Our main goal is to elucidate the relationship between gut health, diet and microbiota in fish. We will take a dual approach to address our objectives, using both Atlantic salmon and a zebrafish model, in which the availability of more sophisticated tools can greatly enhance the early life immunological aspects of the work. Our key aspiration is to increase the tolerance of plant-derived nutrients in farmed fish, by identifying indicator bacterial species for gut health and also by the potential to induce oral tolerance in early life stages of fish. The key target audience is both academics and industrial stakeholders working in a variety of fields, including fish nutrition and health, fish immunology and gut microbiology. The project has an industrial partner BioMar Ltd (a multinational fish feed manufacturer), with the project scope fitting directly into their research and development plans. As the availability of fish meal and fish oil decreases, the requirement for alternative nutrient sources (such as plant proteins and vegetable oils) is increasing year on year. Currently, there is no in-depth information on how these plant-derived diets will modify gut microbiota, nor is there significant knowledge of the establishment of the microbiota and parallel development of the immune system.

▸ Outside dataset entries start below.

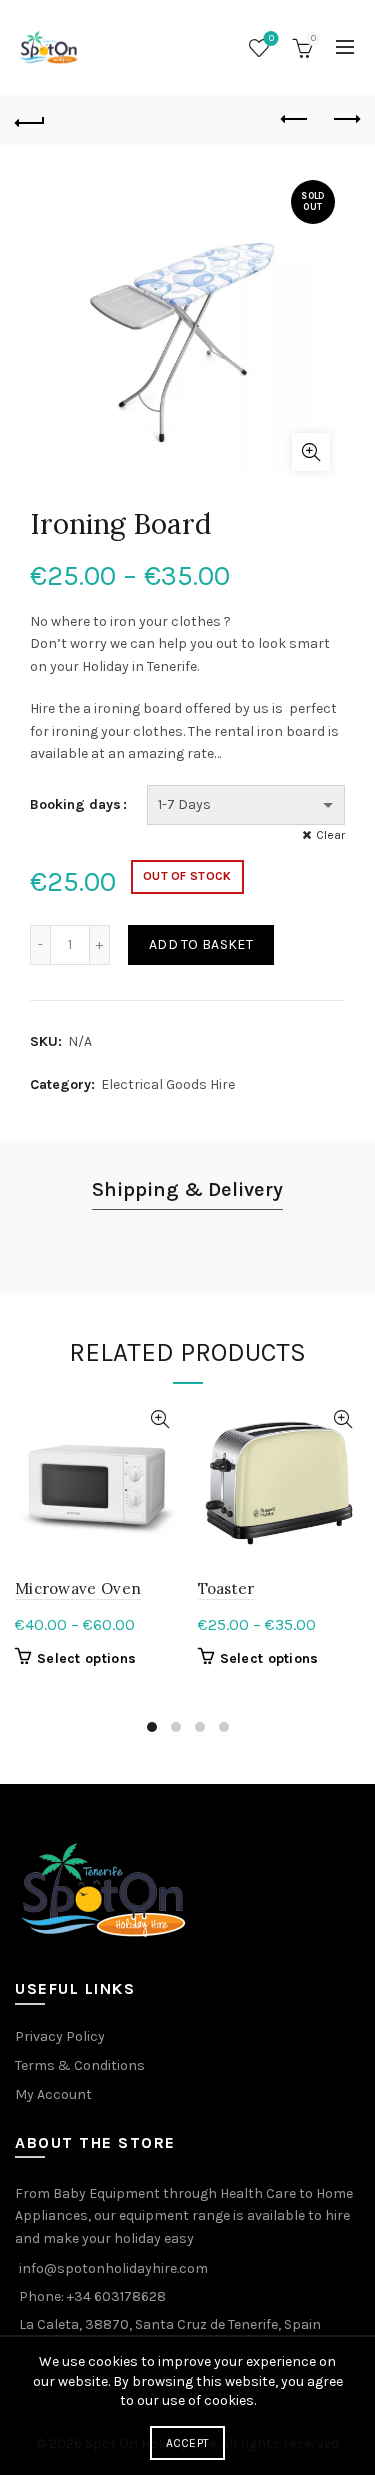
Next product (345, 120)
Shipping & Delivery (187, 1189)
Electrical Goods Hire (168, 1084)
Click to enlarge (311, 452)
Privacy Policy (60, 2036)
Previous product (295, 120)
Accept (188, 2443)
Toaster (226, 1588)
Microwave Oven (78, 1588)
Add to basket (201, 944)
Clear (330, 835)
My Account (53, 2094)
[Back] (30, 120)
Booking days (75, 804)
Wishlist (271, 38)
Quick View (160, 1419)
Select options (86, 1658)
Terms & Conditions (80, 2065)
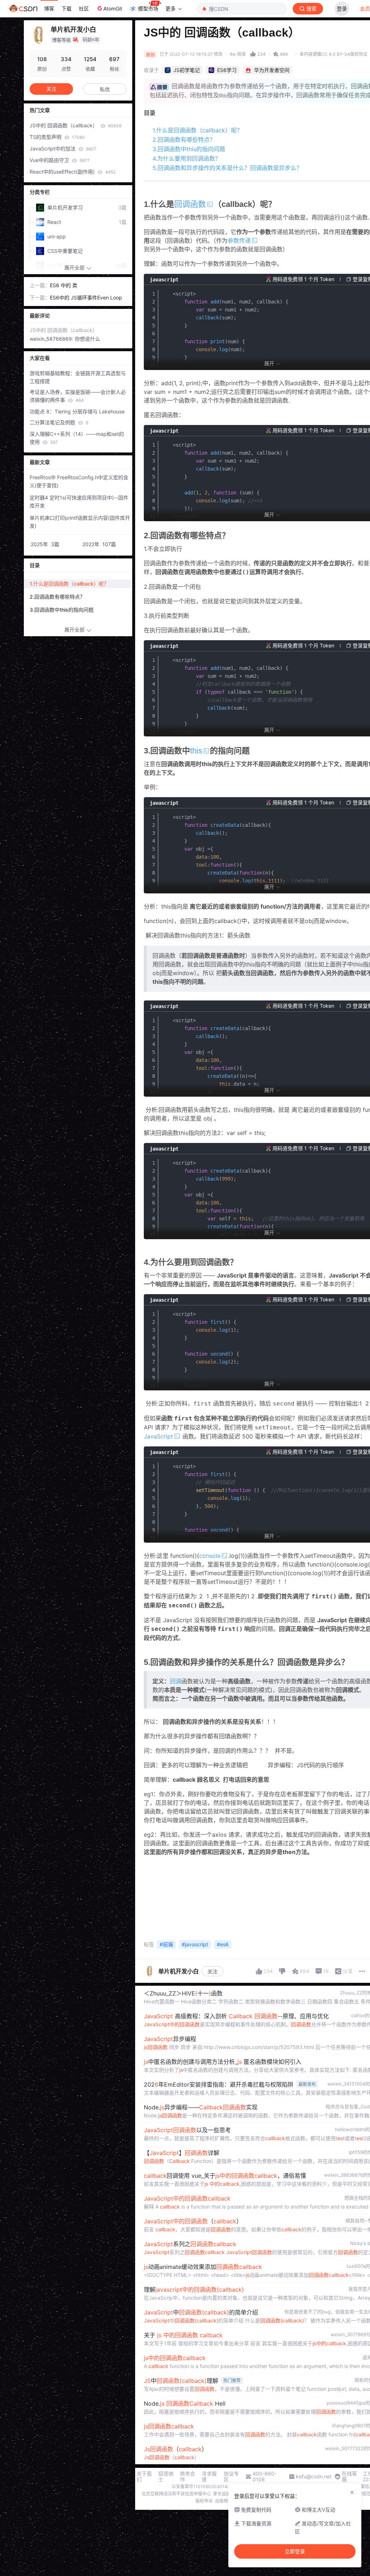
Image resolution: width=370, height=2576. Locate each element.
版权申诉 (204, 2501)
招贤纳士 (165, 2476)
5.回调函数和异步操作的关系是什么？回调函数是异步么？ (227, 167)
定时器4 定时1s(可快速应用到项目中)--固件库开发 (79, 501)
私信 (105, 89)
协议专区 (231, 2476)
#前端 (166, 1944)
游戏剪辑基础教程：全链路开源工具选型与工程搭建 (78, 377)
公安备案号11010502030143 (201, 2486)
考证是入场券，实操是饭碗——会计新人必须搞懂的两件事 (78, 396)
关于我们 (144, 2476)
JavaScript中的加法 (63, 148)
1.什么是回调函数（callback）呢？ (197, 130)
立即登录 (295, 2551)
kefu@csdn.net (314, 2476)
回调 (175, 1681)
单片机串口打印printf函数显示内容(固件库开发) (80, 522)
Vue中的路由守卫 (60, 160)
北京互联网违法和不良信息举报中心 (176, 2493)
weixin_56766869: (52, 339)
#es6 (223, 1944)
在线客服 (349, 2476)
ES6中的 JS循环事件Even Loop (86, 297)
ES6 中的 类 (63, 285)
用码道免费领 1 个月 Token (303, 279)
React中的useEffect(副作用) (73, 172)
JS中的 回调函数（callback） (75, 125)
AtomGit (112, 8)
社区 (84, 8)
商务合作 (187, 2476)
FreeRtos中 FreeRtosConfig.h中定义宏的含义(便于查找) (79, 481)
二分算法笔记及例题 (59, 422)
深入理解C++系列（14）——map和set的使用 (77, 438)
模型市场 (148, 8)
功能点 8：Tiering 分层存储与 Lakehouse (77, 411)
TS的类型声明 (57, 137)
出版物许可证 (228, 2501)
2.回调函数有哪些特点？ (183, 139)
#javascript (195, 1944)
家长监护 (222, 2493)
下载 (66, 8)
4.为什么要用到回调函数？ (186, 158)
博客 (49, 8)
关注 (212, 1971)
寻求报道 (209, 2476)
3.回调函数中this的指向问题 (188, 149)
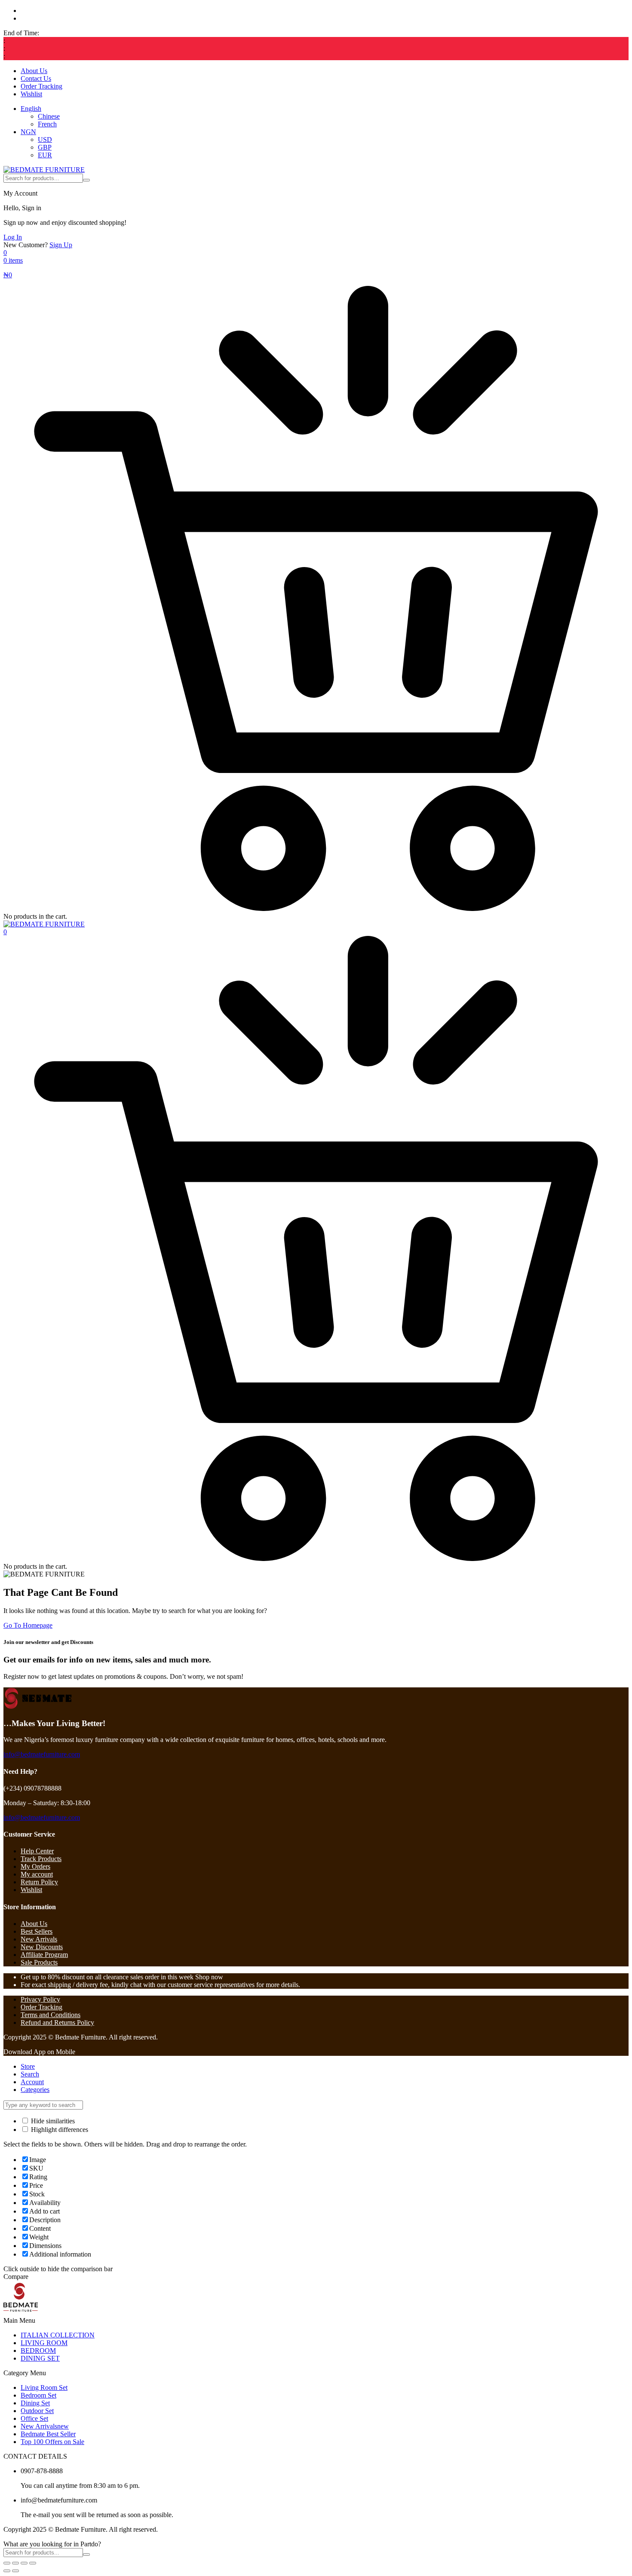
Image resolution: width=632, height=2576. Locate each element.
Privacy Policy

The project will have joint meetings twice per year and a regular part of the agenda will be to review the project impact and dissemination. Prof. Simon Davies (co-I, PU) will take on the role of lead in terms of impact to ensure that the impact of the research is realised. Prof. Davies is the editor of International Aquafeed, a widely read magazine bridging the gap between industry and academia and has many years of experience with interacting with both industrial partners and academics. We will aim to publish annual articles in high impact factor journals relating to microbiology and health, such as The ISME Journal, British Journal of Nutrition and BMC Genomics. In addition, reports for Fish Farmer Magazine and International Aquafeed will highlight the results to the industry. To reach additional audiences, our industrial partner is a sponsor of several major international meetings organised by the World and European Aquaculture Societies. Prof. Martin is a forum member for the aquaculture theme within The Marine Alliance for Science and Technology for Scotland (MASTS) and was also a member of the Scottish Government Ministerial Group on Sustainable Aquaculture. These are both avenues through which the impact of our project targets key governmental, industrial and strategic plans for aquaculture research. The use of zebrafish as a model for fish health and nutrition is in its infancy, but Drs Lawrence and McGonnell will transfer our applied work to the zebrafish community by dissemination of the results in the scientific journals and during the local and international conferences. We will develop a diagnostic platform to monitor salmon intestinal health that will directly contribute towards development of new diets and reduce the time scale for testing of new diet formulations. The outputs of this project will also help to meet the 3Rs by improving the screening approaches of new dietary ingredients.